Multi- and manycore as well as heterogenous microarchitecture today play a major role in the hardware landscape. Specialized hardware, such as commodity graphics processing units, have proven to be compute accelerators that are capable of solving specific scientific problems orders of magnitude faster than conventional CPUs.
This chapter studies optimizations of a computational kernel appearance within a biomedical application, hyperthermia cancer treatment, on some of the latest microarchitectures, including Intel's Xeon Nehalem and AMD's Opteron Barcelona multicore processors, the Cell Broadband Engine Architecture (Cell BE), NVIDIA's graphics processing units (GPUs), and two cluster computers: a "traditional " CPU and a Cell BE cluster.
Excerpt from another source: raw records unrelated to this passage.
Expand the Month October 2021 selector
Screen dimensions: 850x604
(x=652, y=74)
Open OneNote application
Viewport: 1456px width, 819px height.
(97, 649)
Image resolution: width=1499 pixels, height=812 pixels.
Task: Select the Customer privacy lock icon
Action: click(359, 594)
Hyperthermia is a relatively new treatment modality that is used as a complementary therapy to radio- or chemo-therapies. Clinical studies have shown that the effect of both radio- and chemo-therapies can be substantially enhanced by combining them with hyperthermia. The computationally demanding part of the treatment consists of having a large-scale nonlinear, nonconvex partial differential equation (PDE)-constrained optimization problem, as well as the forward problem, which is discussed in this chapter and which can be used to solve the inverse problem.
The optimizations discussed in the chapter concern bandwidth-saving algorithmic transformations and implementations on the architectures mentioned above.